* **WORK REQUEST**
Line tally for the word "bottom": count the lines below that contain it and reply with the number alone.

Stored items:
----
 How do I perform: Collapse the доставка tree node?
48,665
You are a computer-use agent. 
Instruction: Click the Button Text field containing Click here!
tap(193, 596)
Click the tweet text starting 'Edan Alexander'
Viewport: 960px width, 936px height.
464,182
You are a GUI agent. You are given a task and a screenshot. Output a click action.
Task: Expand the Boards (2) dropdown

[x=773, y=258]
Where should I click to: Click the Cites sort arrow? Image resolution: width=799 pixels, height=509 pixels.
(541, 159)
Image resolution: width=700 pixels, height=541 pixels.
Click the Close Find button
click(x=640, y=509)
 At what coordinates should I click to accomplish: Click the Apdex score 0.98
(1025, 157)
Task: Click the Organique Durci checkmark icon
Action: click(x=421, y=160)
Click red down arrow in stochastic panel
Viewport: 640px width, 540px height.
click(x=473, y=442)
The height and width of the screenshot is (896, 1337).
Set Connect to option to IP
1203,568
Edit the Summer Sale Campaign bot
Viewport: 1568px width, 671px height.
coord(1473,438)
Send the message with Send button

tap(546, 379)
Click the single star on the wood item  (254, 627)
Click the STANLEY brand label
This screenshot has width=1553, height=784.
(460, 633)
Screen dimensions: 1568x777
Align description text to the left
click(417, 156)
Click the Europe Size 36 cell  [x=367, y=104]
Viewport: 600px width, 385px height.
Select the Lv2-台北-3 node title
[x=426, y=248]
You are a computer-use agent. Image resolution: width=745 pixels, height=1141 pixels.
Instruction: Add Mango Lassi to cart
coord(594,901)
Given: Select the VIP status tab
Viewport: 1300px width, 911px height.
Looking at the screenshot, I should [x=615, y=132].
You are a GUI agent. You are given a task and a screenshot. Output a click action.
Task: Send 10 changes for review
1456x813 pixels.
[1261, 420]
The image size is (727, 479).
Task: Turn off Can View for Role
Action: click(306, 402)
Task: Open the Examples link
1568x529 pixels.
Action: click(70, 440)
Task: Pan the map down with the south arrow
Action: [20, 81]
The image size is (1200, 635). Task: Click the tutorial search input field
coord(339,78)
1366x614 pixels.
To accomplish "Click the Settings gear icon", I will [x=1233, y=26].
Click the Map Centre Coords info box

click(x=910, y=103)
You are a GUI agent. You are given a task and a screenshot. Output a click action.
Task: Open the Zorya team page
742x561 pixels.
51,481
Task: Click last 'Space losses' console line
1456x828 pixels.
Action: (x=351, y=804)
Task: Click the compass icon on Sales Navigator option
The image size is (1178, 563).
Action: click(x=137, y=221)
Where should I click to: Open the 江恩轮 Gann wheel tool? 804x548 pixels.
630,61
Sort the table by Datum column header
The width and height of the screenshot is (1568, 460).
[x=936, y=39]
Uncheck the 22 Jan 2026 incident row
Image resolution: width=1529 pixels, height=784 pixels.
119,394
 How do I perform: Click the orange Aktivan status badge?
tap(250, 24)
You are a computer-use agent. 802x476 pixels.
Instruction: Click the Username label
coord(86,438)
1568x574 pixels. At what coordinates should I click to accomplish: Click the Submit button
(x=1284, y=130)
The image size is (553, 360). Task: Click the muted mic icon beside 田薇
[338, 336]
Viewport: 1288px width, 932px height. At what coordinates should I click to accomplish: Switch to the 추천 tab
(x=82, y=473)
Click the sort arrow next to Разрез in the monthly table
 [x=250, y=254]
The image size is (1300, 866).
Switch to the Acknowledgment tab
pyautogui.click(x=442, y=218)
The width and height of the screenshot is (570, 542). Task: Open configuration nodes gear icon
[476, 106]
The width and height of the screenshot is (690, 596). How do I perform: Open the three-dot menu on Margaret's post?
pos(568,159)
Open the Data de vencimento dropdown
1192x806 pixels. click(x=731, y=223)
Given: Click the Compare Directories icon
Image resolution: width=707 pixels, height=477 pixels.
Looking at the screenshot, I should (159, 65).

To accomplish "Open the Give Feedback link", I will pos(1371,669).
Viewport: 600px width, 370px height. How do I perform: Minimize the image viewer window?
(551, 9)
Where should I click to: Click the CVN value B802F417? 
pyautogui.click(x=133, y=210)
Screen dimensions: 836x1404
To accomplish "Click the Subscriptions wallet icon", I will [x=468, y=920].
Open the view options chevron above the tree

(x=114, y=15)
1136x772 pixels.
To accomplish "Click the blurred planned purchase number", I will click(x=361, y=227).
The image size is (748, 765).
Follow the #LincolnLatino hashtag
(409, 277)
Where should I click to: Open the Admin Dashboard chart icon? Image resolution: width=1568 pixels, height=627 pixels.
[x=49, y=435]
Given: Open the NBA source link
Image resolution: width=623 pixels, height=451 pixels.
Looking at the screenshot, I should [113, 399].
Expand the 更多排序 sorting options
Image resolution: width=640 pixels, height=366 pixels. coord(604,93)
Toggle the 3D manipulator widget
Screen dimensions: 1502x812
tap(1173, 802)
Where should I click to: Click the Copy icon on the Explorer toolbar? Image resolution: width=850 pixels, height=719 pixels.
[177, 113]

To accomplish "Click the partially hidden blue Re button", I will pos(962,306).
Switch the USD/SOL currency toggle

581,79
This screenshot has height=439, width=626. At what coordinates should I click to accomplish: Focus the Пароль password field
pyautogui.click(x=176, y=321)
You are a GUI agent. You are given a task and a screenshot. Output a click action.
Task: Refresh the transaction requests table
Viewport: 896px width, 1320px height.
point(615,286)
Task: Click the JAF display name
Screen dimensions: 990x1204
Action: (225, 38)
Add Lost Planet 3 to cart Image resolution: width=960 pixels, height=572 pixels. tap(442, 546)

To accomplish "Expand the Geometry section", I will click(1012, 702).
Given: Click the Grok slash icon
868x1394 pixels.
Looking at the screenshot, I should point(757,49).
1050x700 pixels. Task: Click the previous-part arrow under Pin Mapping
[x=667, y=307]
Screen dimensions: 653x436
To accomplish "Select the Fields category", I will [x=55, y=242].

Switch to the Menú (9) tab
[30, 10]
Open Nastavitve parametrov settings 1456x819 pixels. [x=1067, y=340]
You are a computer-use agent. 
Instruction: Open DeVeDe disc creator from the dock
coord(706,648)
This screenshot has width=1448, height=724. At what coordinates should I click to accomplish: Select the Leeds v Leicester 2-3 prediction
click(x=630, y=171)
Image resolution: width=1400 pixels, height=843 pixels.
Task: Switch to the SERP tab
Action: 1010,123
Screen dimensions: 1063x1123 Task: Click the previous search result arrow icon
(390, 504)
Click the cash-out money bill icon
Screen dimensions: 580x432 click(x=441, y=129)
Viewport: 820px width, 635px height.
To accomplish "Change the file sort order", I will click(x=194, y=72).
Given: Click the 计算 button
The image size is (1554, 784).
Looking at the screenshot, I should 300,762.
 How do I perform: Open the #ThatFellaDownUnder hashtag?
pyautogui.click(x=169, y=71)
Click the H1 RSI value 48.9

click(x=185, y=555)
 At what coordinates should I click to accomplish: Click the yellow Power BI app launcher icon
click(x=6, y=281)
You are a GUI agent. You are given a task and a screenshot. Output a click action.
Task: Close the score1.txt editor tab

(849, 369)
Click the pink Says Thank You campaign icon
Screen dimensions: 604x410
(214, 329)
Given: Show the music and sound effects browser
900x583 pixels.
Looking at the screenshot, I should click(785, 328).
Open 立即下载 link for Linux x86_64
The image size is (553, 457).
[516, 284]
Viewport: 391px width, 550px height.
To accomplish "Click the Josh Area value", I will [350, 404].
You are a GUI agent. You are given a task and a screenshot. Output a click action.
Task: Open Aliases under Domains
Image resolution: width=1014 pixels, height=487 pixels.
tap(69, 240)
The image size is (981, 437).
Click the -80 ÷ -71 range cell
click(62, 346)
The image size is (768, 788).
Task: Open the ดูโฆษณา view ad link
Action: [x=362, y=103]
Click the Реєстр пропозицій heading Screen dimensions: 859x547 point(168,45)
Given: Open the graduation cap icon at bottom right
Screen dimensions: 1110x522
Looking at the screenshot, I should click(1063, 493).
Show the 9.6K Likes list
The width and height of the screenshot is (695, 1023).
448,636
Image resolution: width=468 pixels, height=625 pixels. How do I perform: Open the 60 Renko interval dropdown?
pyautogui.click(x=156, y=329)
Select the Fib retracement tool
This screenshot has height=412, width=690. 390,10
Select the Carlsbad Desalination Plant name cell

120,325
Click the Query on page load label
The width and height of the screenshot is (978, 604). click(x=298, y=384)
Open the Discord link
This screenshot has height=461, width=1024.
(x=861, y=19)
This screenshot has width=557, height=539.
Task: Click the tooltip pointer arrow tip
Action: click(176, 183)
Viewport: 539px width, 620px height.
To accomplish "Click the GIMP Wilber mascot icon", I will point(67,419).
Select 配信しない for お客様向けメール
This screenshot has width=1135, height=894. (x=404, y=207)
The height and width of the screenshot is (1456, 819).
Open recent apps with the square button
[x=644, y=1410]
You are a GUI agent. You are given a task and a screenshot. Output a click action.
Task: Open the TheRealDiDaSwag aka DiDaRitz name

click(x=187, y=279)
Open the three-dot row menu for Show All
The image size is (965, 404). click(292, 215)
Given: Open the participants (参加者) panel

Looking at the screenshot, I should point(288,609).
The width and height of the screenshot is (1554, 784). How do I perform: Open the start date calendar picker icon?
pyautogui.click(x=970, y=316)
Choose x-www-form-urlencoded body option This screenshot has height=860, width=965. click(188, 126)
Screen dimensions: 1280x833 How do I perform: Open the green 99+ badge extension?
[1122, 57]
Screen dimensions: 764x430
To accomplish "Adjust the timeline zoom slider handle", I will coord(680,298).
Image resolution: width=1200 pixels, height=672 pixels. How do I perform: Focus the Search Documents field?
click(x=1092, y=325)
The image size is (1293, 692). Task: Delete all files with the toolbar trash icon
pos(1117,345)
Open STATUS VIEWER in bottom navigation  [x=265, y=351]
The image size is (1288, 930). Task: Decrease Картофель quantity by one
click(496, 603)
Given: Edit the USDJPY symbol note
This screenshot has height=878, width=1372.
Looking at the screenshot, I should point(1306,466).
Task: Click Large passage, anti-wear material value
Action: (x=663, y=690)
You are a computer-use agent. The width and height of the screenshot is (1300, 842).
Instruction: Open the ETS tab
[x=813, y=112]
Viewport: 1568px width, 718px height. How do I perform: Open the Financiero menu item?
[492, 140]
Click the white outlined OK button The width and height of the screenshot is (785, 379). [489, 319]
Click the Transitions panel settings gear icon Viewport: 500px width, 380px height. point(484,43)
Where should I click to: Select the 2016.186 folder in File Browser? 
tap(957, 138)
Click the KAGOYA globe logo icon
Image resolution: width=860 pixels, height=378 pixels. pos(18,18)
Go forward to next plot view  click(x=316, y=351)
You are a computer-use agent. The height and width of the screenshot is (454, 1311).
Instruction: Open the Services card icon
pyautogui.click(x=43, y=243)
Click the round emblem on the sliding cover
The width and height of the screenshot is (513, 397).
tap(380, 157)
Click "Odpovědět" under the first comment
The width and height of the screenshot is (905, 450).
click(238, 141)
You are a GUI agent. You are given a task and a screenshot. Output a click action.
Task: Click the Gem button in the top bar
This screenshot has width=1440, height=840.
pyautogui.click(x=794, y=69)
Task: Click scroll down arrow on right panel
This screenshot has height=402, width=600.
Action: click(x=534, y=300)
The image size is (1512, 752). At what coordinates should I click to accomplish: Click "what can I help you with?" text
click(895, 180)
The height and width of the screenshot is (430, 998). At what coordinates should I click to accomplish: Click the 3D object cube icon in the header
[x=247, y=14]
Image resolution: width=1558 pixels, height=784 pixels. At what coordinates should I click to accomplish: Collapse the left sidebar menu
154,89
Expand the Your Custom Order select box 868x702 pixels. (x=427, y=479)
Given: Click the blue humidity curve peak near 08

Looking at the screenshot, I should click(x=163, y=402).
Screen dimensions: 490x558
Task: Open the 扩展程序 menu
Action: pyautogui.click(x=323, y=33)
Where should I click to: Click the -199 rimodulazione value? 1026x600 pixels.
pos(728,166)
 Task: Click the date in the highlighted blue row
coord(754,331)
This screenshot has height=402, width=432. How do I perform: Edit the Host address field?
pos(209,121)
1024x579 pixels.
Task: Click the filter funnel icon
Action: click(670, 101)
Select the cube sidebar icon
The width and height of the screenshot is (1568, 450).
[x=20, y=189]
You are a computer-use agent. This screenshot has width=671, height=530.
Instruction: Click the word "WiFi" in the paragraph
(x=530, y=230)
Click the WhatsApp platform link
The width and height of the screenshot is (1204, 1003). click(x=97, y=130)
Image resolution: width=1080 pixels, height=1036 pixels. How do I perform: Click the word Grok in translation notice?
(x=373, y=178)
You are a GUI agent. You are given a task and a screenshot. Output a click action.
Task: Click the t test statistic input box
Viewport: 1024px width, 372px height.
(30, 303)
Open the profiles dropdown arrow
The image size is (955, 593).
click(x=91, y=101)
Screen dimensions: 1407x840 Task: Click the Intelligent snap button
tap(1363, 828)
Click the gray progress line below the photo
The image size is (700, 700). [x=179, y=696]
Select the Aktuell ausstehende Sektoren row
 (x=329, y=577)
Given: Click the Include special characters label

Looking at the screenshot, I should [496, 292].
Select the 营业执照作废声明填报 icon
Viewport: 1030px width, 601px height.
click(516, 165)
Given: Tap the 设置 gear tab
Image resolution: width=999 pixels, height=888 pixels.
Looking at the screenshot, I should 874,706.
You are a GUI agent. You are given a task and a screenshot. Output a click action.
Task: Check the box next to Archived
----
* **RESULT**
2